───── Given records ─────

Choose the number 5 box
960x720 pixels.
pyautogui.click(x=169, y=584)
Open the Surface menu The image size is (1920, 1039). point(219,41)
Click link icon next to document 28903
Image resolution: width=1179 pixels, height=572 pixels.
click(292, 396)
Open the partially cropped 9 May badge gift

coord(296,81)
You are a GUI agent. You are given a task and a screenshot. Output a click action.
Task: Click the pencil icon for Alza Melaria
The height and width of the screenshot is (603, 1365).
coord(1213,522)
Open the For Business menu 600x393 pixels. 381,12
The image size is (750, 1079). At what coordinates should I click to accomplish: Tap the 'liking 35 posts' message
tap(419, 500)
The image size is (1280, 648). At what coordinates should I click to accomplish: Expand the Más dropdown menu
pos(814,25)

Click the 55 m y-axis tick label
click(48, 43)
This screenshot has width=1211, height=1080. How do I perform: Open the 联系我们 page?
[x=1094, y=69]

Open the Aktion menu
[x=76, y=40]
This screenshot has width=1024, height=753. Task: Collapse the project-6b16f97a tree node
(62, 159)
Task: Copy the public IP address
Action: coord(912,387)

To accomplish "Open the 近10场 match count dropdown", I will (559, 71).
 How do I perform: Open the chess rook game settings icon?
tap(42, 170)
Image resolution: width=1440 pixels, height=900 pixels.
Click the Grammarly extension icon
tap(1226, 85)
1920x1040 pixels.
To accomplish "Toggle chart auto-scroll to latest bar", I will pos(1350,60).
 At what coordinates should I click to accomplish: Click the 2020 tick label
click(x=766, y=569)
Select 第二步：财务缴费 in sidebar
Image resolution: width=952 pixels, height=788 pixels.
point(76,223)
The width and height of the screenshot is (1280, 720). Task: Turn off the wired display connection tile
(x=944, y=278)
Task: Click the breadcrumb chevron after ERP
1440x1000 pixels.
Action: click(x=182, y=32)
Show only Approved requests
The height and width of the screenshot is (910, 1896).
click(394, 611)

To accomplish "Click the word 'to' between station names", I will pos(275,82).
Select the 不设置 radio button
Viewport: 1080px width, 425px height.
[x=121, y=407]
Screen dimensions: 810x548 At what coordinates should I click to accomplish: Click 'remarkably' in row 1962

─────

• _What is expected_
Once you have read the entries, reproduce each one exactly.

• _Completed task_
Choose the number 5 box
960x720 pixels.
pyautogui.click(x=169, y=584)
Open the Surface menu The image size is (1920, 1039). point(219,41)
Click link icon next to document 28903
Image resolution: width=1179 pixels, height=572 pixels.
click(292, 396)
Open the partially cropped 9 May badge gift

coord(296,81)
You are a GUI agent. You are given a task and a screenshot. Output a click action.
Task: Click the pencil icon for Alza Melaria
The height and width of the screenshot is (603, 1365).
coord(1213,522)
Open the For Business menu 600x393 pixels. 381,12
The image size is (750, 1079). At what coordinates should I click to accomplish: Tap the 'liking 35 posts' message
tap(419, 500)
The image size is (1280, 648). At what coordinates should I click to accomplish: Expand the Más dropdown menu
pos(814,25)

Click the 55 m y-axis tick label
click(48, 43)
This screenshot has width=1211, height=1080. How do I perform: Open the 联系我们 page?
[x=1094, y=69]

Open the Aktion menu
[x=76, y=40]
This screenshot has width=1024, height=753. Task: Collapse the project-6b16f97a tree node
(62, 159)
Task: Copy the public IP address
Action: coord(912,387)

To accomplish "Open the 近10场 match count dropdown", I will (559, 71).
 How do I perform: Open the chess rook game settings icon?
tap(42, 170)
Image resolution: width=1440 pixels, height=900 pixels.
Click the Grammarly extension icon
tap(1226, 85)
1920x1040 pixels.
To accomplish "Toggle chart auto-scroll to latest bar", I will pos(1350,60).
 At what coordinates should I click to accomplish: Click the 2020 tick label
click(x=766, y=569)
Select 第二步：财务缴费 in sidebar
Image resolution: width=952 pixels, height=788 pixels.
point(76,223)
The width and height of the screenshot is (1280, 720). Task: Turn off the wired display connection tile
(x=944, y=278)
Task: Click the breadcrumb chevron after ERP
1440x1000 pixels.
Action: click(x=182, y=32)
Show only Approved requests
The height and width of the screenshot is (910, 1896).
click(394, 611)

To accomplish "Click the word 'to' between station names", I will pos(275,82).
Select the 不设置 radio button
Viewport: 1080px width, 425px height.
[x=121, y=407]
Screen dimensions: 810x548 At what coordinates should I click to accomplish: Click 'remarkably' in row 1962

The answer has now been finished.